◆ EXERCISE PROMPT ◆
Go through the material below and tally every line with the string "agent". Reply with the number only.

◆ EXTRACTED MATERIAL ◆

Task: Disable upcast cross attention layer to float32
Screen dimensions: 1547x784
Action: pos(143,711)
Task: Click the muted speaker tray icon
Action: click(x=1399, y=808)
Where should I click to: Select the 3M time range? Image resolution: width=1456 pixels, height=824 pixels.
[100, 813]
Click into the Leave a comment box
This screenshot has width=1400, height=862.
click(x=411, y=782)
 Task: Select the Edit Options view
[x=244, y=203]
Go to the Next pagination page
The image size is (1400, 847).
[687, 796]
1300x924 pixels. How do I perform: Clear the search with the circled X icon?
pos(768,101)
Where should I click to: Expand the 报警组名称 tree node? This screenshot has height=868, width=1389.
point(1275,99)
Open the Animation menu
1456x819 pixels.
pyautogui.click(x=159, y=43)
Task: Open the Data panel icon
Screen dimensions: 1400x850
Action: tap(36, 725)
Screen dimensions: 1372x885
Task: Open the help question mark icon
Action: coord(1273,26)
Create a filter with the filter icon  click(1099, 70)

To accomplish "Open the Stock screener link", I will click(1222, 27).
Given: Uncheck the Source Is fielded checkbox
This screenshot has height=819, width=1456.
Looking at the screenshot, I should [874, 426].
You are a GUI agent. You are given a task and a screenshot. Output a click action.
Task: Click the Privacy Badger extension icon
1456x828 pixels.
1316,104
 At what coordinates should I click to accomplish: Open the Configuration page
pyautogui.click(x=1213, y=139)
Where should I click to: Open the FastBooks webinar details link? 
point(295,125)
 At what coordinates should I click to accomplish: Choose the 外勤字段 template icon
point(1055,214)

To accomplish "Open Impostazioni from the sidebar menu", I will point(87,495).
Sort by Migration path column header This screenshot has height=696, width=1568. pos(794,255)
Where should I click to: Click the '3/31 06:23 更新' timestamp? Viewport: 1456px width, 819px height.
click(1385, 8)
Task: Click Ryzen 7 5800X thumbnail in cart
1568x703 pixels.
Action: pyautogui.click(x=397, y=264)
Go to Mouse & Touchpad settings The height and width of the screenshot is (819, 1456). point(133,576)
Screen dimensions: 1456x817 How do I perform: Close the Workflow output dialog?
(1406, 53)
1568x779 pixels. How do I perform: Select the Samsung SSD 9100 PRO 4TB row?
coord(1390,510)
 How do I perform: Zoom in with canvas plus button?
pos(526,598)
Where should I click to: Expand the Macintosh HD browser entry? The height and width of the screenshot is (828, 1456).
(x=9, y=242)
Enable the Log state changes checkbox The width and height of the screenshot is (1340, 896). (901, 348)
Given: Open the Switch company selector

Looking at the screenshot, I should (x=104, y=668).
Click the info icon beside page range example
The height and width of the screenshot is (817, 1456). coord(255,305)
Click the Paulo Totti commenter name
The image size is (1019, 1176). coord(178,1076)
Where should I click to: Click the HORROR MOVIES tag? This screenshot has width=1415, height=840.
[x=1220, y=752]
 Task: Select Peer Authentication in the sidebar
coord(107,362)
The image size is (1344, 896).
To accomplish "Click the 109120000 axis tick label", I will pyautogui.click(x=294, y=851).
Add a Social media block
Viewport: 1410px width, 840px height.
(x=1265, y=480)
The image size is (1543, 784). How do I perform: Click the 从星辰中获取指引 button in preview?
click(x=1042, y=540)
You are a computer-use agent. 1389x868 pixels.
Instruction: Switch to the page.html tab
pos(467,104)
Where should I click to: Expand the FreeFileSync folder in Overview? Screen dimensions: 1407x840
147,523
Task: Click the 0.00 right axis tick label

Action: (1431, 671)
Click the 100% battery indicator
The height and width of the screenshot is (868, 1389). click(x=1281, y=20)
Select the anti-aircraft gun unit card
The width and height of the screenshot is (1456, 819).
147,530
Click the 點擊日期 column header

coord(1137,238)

◆ WRITTEN ANSWER ◆
2